On Instagram, I like to ask what type of topics you’d like learn about. Recently, we had an ultra clear winner: how to learn the ‘right words’. In this blog, I’ll help you find an answer to the questions: ‘How to learn the right words’. Specifically, the right words that match your teaching style. And by that, teach yoga in English with confidence and authenticity.

Those that have been with us for a while know how much I stress authenticity. But if you’re new to our community, I just want to clarify why it’s my biggest aim for you is to teach with authenticity. And that is, the number one thing that will boost your confidence is the ability to express yourself truly. That means knowing who you are. What you stand for (your principles, values and boundaries). Embracing your accent and choosing the words that match your personality, interests, style of teaching, and style of yoga.

Choosing the right words goes much further than learning yogic vocabulary or applying correct grammar rules. In this blog, I’ll help you choose the right words that match your teacher identity in 4 steps.

Let’s dive into the things that affect your word choice.

Choosing, knowing, or using the right words is different for every yoga teacher. Because there are countless of right words, but not all words are right for you.

English is a global language and every country, region or dialect has its own variations. Most words have synonyms or alternatives. Just as you have a preference for specific terms and expressions in your first language, you’ll also have a preference for one or another way of explaining or describing things in English.

Take for example the verb ‘lift’. Synonyms of lift could be raise or elevate. In your yoga class you could say, lift, raise or elevate your arms. Is one of these options more ‘right’ than the other? Not necessarily. It all depends on your intention, the style of yoga you teach, your style of voice (personality and preferences), and who you teach.

Lift in my opinion, ‘lift’ is the most accessible choice. It’s a common word used in almost every English speaking country or region. It’s a word used in many different contexts and most English learners will be familiar with it. But, if your style of teaching is more spiritual, if you work with a theme, or if you want to inspire your students and keep them engaged by switching up your vocabulary, raise and elevate work really well too.

As you see there are many different factors that define ‘the right words’ and I honestly don’t believe there’s only one right way of giving instructions, cueing and communicating yogic topics.

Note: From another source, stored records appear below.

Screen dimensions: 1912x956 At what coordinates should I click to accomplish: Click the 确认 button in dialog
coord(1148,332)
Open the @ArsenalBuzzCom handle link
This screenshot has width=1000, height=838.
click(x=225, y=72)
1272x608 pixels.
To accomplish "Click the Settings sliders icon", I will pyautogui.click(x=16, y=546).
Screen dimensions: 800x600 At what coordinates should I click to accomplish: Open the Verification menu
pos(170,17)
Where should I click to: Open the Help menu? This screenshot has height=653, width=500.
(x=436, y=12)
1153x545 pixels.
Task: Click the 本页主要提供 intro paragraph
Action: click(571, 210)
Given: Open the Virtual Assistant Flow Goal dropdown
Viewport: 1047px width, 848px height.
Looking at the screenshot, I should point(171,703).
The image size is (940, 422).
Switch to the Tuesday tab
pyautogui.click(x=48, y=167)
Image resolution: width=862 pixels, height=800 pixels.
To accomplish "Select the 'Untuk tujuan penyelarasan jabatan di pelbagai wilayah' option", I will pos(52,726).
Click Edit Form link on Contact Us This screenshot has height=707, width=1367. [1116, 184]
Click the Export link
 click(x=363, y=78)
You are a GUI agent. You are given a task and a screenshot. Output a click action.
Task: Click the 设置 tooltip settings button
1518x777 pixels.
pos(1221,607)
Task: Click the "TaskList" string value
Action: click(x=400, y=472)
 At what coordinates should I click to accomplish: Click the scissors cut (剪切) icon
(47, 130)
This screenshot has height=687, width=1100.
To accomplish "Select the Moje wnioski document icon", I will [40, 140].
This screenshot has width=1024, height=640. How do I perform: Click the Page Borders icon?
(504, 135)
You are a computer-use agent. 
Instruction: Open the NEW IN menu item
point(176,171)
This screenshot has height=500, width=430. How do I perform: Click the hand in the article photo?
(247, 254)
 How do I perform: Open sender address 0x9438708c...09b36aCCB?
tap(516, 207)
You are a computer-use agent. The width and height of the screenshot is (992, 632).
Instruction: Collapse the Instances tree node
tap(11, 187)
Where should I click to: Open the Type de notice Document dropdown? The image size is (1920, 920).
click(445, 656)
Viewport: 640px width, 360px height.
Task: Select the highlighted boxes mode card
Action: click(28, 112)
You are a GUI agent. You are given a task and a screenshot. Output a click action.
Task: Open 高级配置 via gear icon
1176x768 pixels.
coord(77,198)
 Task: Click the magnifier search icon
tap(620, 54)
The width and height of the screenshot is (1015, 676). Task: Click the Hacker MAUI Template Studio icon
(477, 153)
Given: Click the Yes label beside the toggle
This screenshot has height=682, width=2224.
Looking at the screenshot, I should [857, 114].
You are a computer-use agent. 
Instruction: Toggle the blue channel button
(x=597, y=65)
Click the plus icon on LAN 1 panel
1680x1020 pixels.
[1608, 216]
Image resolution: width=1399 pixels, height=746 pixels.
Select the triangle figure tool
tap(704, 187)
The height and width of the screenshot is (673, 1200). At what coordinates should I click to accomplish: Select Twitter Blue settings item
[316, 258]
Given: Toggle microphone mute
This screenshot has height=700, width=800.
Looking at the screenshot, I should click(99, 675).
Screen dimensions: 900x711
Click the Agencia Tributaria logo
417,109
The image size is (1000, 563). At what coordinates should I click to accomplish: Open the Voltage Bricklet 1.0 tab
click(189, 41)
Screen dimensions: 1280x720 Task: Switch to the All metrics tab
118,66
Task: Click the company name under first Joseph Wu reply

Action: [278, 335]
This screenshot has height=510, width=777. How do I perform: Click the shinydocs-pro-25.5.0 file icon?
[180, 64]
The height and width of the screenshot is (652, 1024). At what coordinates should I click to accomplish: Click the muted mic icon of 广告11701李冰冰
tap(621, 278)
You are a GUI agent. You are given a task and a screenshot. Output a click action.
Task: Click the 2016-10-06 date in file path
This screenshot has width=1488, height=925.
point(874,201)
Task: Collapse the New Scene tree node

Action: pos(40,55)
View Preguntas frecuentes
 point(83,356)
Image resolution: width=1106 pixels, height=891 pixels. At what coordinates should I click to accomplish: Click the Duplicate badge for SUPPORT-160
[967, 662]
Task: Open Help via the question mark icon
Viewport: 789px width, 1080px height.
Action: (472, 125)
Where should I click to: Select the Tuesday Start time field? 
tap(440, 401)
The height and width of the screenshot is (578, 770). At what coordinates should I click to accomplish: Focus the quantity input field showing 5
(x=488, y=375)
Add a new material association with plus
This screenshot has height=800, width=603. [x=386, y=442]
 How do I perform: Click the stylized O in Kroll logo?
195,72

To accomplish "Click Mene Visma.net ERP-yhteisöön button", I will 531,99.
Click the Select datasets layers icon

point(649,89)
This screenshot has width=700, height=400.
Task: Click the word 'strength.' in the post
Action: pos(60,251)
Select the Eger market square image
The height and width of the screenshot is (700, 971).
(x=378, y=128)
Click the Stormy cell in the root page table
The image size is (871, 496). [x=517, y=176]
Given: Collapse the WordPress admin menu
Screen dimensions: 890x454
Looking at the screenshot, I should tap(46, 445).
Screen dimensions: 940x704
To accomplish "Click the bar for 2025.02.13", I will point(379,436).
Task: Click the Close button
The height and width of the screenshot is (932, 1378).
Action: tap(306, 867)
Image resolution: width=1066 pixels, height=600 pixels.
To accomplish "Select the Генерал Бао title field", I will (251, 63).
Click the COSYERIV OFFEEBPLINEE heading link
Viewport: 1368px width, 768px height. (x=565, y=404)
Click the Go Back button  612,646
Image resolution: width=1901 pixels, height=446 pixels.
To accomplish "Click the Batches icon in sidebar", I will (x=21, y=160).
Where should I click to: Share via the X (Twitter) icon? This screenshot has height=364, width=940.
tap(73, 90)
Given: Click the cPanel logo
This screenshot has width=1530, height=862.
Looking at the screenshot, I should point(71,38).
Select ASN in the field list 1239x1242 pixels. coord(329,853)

Find out how you can choose the right words for YOU in 4 steps:

1. Become aware of teaching and cueing styles

You know that yoga isn’t a work-out. Your classes offer an experience for growth on all levels of consciousness. As a teacher, you take on the responsibility to guide and lead your students and to many you’re a role model. So, in your role as a teacher, you want to teach what you know, what you’ve experienced and know very well. Your personality, passions, interests, and experiences should be reflected in your teaching style.

Think of your teachers and the way you perceive them. There are teachers that have more knowledge of alignment and anatomy. Teachers that focus on spiritual development. Teachers that love stronger practices to encourage and motivate. But also teachers that love to share stories, anecdotes and metaphors. In module 2 and 4 of the Teach Yoga In English Journey, I teach you about the 7 styles of teaching and cues that match them. But just from what I shared here, you can already understand that the right words for teachers who love anatomy and alignment will be focussed on body parts and language for direction and movement. The right words for teachers that focus on spiritual development have a focus on adjectives, descriptive language, feelings, emotions and sensations.

So, step 1 to finding the right words for you is gaining an understanding of the teaching and cueing styles. Therefore, I invite you to reflect on your personality, goals, interests and passions in the world of yoga. If you want some help, take the Quiz: What’s Your Style of Teaching Voice?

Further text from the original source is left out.